### [PAGE EXTRACT]

Day 1: Canterbury to Wye

A great send off outside Canterbury Cathedral with our friend Allanah playing us off on her trumpet. Then chaos as teething problems with the new handheld GPS meant that we set off four miles in the wrong direction. Boom! Who is the guilty party, who’s to blame?

We crawled back to the centre and started all over again. Guests Jonathan Aitken and daughter Alexandria were kind – but then what could they do? I am sure privately they are wondering how on earth we have managed to walk over 2000 miles round the UK whilst remaining sane and together!

Oh My Lords!

News to ZANE supporters: Get into the House of Lords!

Usually no material work – just check in to clerk each day and bingo! £40k tax free per year. The math is like this. Each day the House “sits” the members get a daily rate of £329 tax free and costs for hotel the night before covered no questions asked. You don’t have to do anything for the cash. Free phones, office, car parking and a title. What more can you reasonably want? Payment for sitting on a committee is extra lolly.

### [REQUIREMENT A]
Reproduce the stretch of the Canterbury to Wye post from "We crawled back" through "House of Lords!".
### [REQUIREMENT B]
In the Canterbury to Wye post, who played the walkers off on a trumpet outside Canterbury Cathedral?

### [SUPPLIED RECORDS]
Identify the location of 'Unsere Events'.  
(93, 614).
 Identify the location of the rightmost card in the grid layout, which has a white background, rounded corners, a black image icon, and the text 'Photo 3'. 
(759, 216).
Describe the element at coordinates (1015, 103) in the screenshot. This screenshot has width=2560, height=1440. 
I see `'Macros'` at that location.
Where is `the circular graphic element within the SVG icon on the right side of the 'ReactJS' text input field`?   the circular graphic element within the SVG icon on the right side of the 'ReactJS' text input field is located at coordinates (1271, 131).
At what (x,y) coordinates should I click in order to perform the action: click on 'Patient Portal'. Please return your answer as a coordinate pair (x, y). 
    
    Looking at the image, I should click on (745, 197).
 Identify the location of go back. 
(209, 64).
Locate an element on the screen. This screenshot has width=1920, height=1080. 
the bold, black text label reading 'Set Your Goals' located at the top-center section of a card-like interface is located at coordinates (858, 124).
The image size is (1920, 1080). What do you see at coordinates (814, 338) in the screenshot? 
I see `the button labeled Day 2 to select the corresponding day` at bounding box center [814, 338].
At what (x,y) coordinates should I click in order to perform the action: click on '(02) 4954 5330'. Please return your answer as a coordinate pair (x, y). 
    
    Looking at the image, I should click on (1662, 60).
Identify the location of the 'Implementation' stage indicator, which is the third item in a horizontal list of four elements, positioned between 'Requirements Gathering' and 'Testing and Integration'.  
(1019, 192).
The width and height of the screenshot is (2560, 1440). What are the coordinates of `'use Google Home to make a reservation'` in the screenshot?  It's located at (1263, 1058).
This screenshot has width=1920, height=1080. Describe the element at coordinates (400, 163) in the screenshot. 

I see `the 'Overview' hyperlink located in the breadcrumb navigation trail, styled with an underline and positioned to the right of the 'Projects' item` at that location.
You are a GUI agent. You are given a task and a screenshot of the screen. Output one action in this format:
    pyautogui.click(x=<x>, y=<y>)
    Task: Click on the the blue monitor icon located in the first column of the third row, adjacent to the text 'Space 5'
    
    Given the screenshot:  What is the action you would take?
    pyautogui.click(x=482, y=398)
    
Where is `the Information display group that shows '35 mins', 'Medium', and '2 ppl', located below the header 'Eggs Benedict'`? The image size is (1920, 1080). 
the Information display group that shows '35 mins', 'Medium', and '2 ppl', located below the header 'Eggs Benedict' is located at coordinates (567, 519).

### [TASK RESPONSE A]
We crawled back to the centre and started all over again. Guests Jonathan Aitken and daughter Alexandria were kind – but then what could they do? I am sure privately they are wondering how on earth we have managed to walk over 2000 miles round the UK whilst remaining sane and together!

Oh My Lords!

News to ZANE supporters: Get into the House of Lords!

### [TASK RESPONSE B]
Their friend Allanah.